## Task details
Set down each record exactly. Omit the pictures.

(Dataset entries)

+-------+

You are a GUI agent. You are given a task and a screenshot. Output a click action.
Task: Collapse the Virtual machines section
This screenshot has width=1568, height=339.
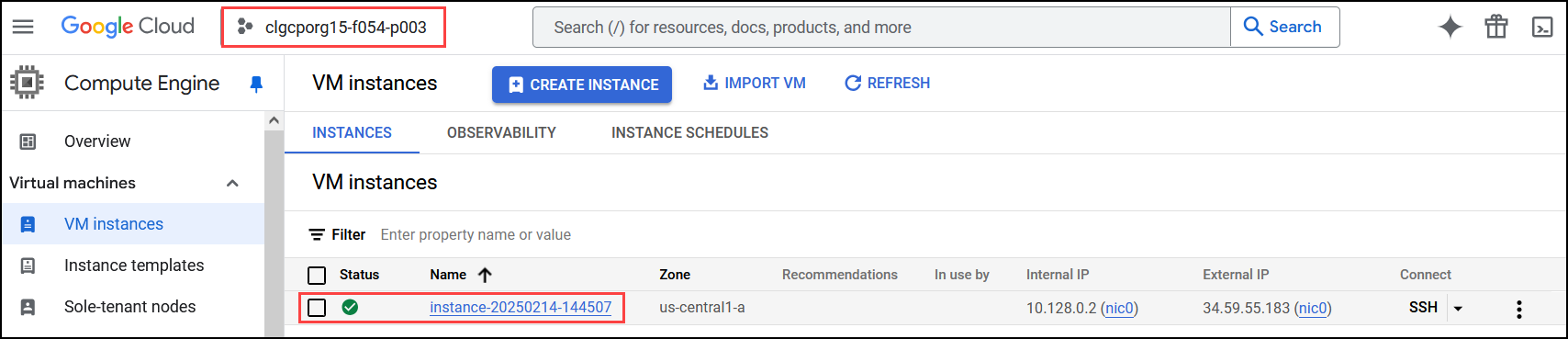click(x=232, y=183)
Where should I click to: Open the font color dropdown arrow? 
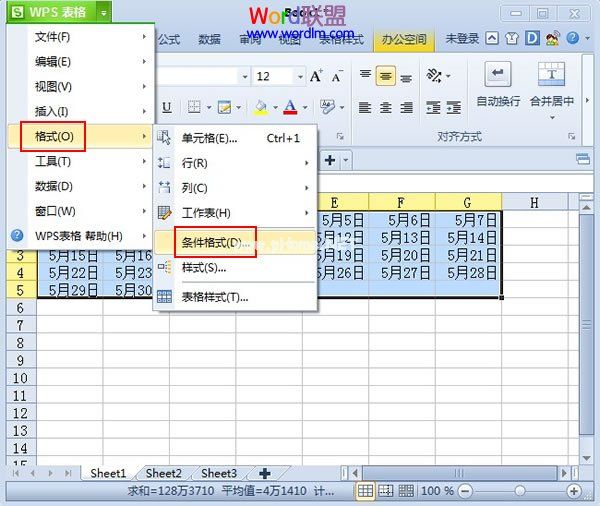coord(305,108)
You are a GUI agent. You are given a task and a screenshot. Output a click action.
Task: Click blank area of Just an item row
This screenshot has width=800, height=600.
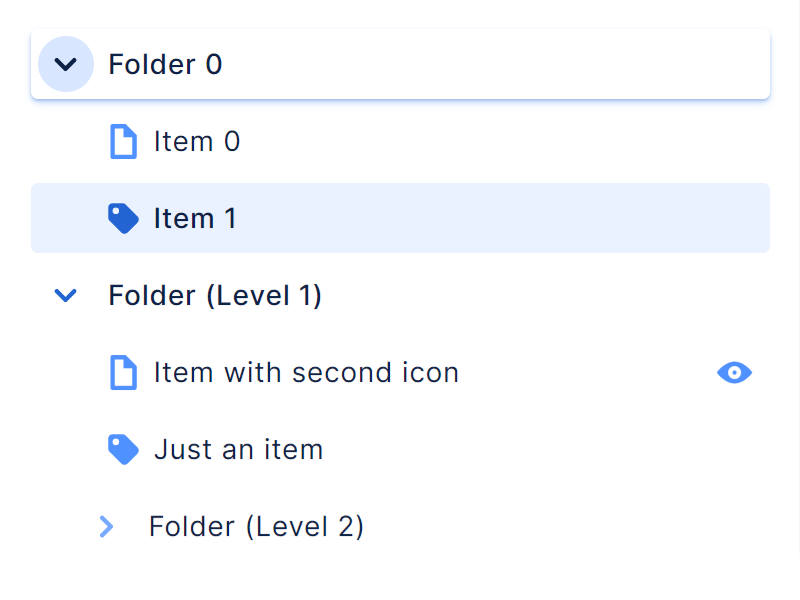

+-------+

## Problem solution
You are a GUI agent. You are given a task and a screenshot. Output a click action.
Task: Collapse the Virtual machines section
This screenshot has width=1568, height=339.
click(x=232, y=183)
Where should I click to: Open the font color dropdown arrow? 
coord(305,108)
You are a GUI agent. You are given a task and a screenshot. Output a click action.
Task: Click blank area of Just an item row
This screenshot has width=800, height=600.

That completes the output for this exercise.